The plaintiffs in Wisconsin’s Voter ID case yesterday filed an emergency application with Justice Kagan, the Circuit Justice assigned to the Seventh Circuit, seeking an order vacating the Seventh Circuit’s September 12 stay of Judge Adelman’s injunction against enforcement of the law, 2011 Wis. Act 23. Justice Kagan has called for a response from the state by next Tuesday.
We have written several times already about the argument in the Seventh Circuit on the merits; that court’s stay of the injunction the same day (here); and the plaintiffs’ ultimately unsuccessful effort (for failure to get a sixth vote among the court’s ten active judges) to have the full court hear their motion for reconsideration of the stay (here). The plaintiffs have now turned to the last place from which they can hope for relief, to prevent the Voter ID law from taking effect for the November elections.

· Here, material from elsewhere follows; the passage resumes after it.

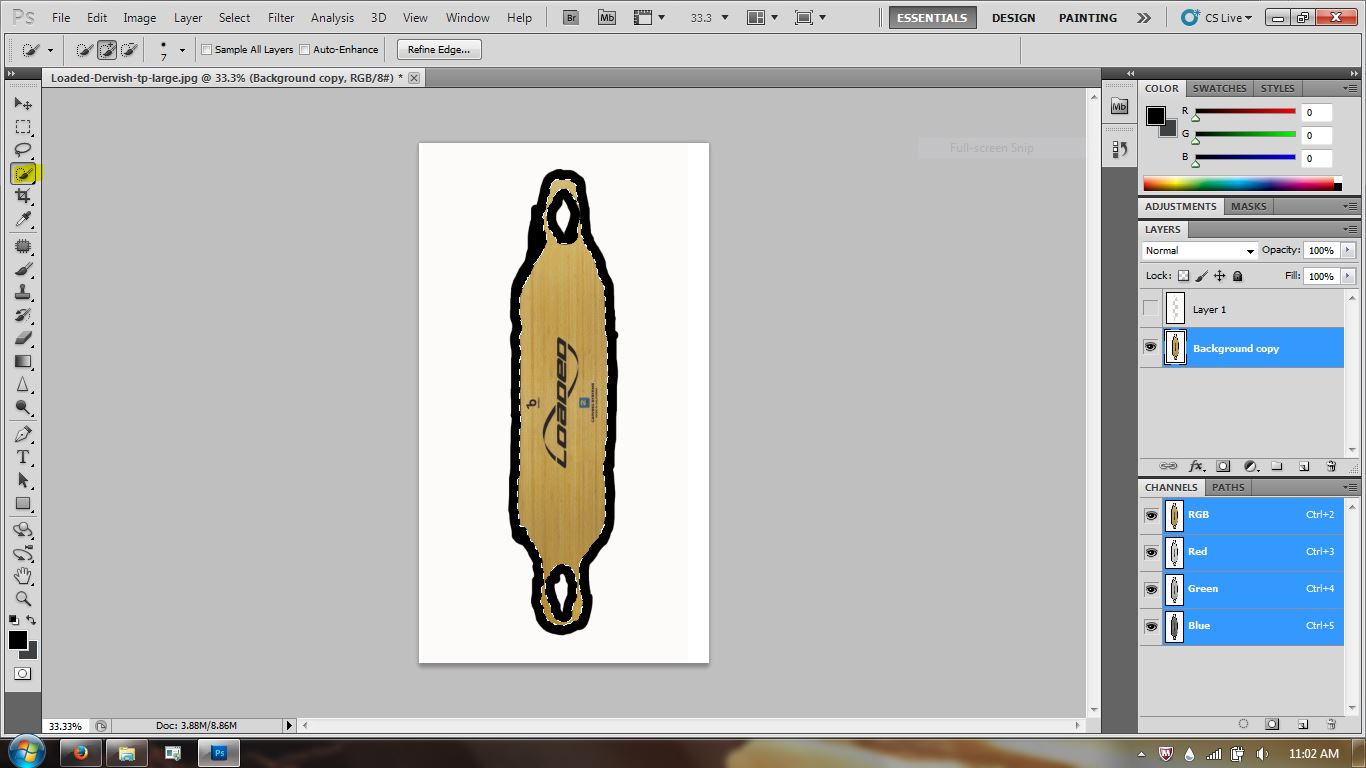
Task: Open the blending mode dropdown showing Normal
Action: (x=1199, y=250)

The application for stay, like the plaintiffs’ motion for en banc hearing in the Seventh Circuit, makes a strong case as to two of the traditional criteria for a stay—likelihood of success and irreparable harm. Other commentators, focusing on these elements, have gone so far as to predict success for the application before Justice Kagan or the full Court, to which she is likely to refer it.
We’re not in the prediction business, but we note the weakness of the application’s showing on what is always a key factor in obtaining emergency relief from a Circuit Justice or the entire Supreme Court while the case is still pending in the lower court (recall that the Seventh Circuit panel has not yet issued a decision on the merits of the case). In asking a Circuit Justice to vacate a stay entered before the court of appeals’ decision, it is necessary to show that the “case could and very likely would be reviewed [in the Supreme Court] upon final disposition in the court of appeals.” Coleman v. Paccar Inc., 424 U.S. 1301 (1976) (Rehnquist, J. in chambers).

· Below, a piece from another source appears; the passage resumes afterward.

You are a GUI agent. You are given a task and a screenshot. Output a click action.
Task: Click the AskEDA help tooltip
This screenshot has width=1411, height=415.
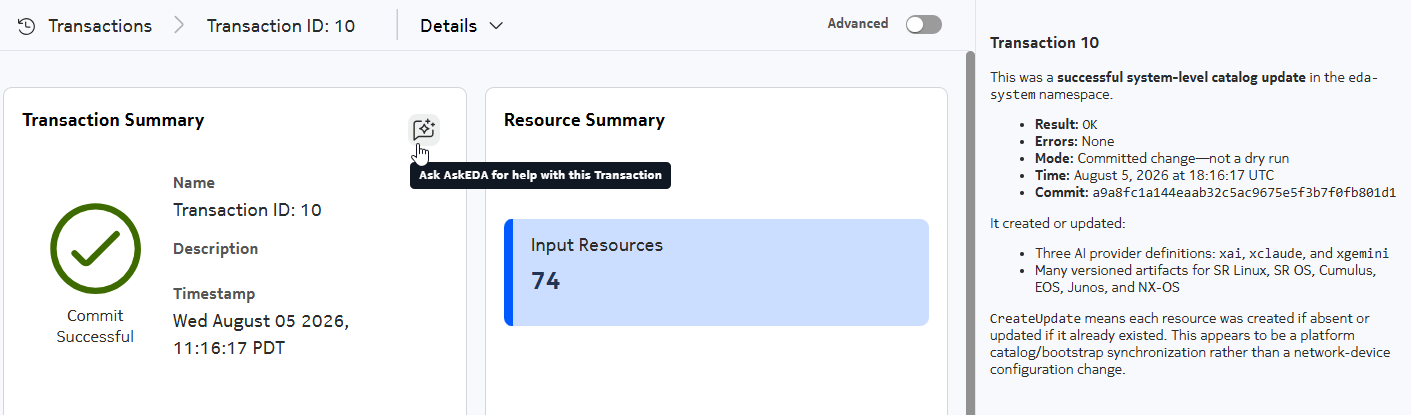click(540, 175)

Here, the plaintiffs can point to only two of what they call “conflicting decisions [that] are now or may shortly come before this Court.” (Appl., p. 19 n.4.) One of those cases, decided by a 2-1 vote of a panel of the Fourth Circuit on Wednesday of this week, League of Women Voters of N.C. v. Duke, was an appeal from a district court’s denial of a preliminary injunction with respect to various changes made to voting laws in North Carolina in 2013. The Fourth Circuit reversed the denial as to only two of the challenged provisions, relating to same-day registration and out-of-precinct voting. The court affirmed the denial as to what it described as “the soft roll-out of voter identification requirements to go into effect in 2016.” (Slip op. p. 14.) So the case seems quite weak as a “conflicting” decision. Indeed, the Fourth Circuit opinion doesn’t even mention Crawford v. Marion Cnty. Elec. Bd., 553 U.S. 181 (2008), the case that the Wisconsin plaintiffs insist the Seventh Circuit’s stay order misinterprets. The other “conflicting” decision on which they rely is a case in a district court in Texas that they describe as “pending decision following September 2014 bench trial.” Quite a stretch.

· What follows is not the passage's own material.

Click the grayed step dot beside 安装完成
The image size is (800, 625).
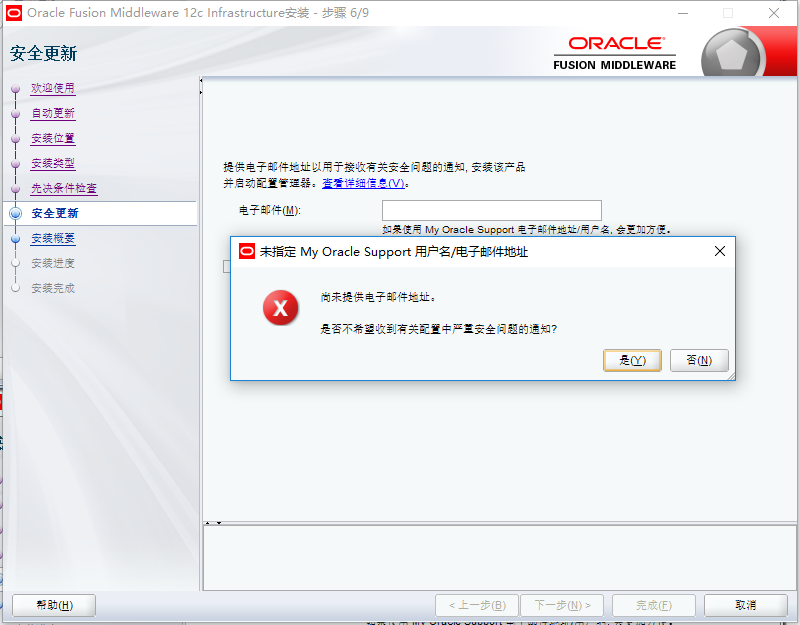coord(14,288)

As Justice Rehnquist noted in his Paccar decision, instead of asking the Circuit Justice to vacate the court of appeals’ stay, the “losing litigant could . . . petition this Court for a writ of certiorari to review the stay order of the court of appeals.” 424 U.S. at 1308 n.*. But, as he also noted, “the exercise of such power by the Court is an extremely rare occurrence.” Id.